MortgageMortgage Rates

House hunters, hurry up! Mortgage rates fall to lowest level in a year

Low rates could rekindle demand this spring

Mortgage rates fell to their lowest level since early 2018, according to the latest Freddie Mac Primary Mortgage Market Survey.

The 30-year fixed-rate mortgage averaged 4.37% for the week ending Feb. 14, 2019, according to the survey, sliding from last week’s percentage. This week’s rate is slightly higher than last year’s rate of 4.38%.

“The combination of cooling inflation and slower global economic growth led mortgage rates to drift down to the lowest levels in a year,” Freddie Mac Chief Economist Sam Khater said. “While housing activity has clearly softened over the last nine months and the lingering effects of higher rates from last year are still being felt, lower mortgage rates and a strong job market should rekindle demand for the spring home buying season.”

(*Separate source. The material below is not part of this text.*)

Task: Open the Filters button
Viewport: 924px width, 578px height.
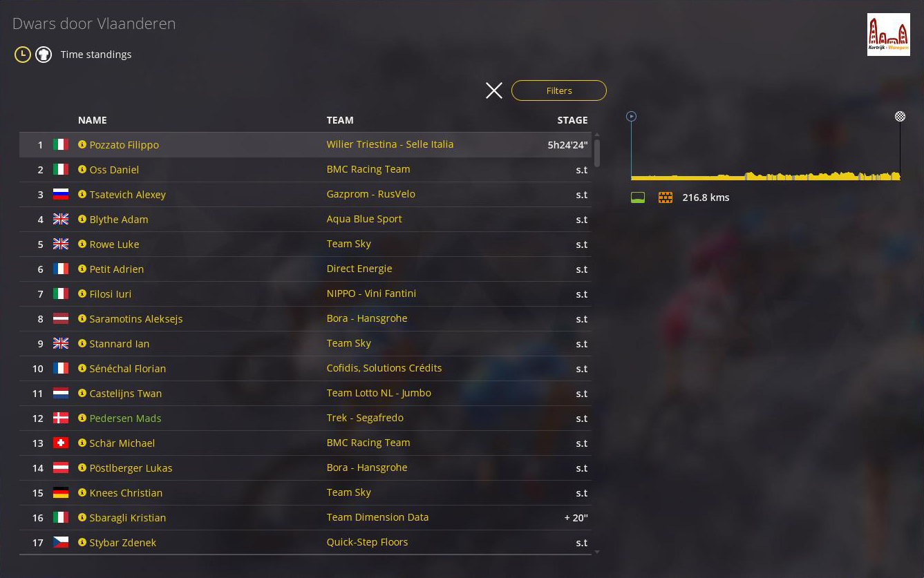Action: (558, 90)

The 15-year FRM averaged 3.81% this week, slightly retreating from last week’s 3.91%. Notably, this time last year, the 15-year FRM was 3.63%.

Lastly, the five-year Treasury-indexed hybrid adjustable-rate mortgage averaged 3.88%, inching backward from 3.91% the week before. Once again, the rate remains higher than this time in 2018, when it averaged 3.63%.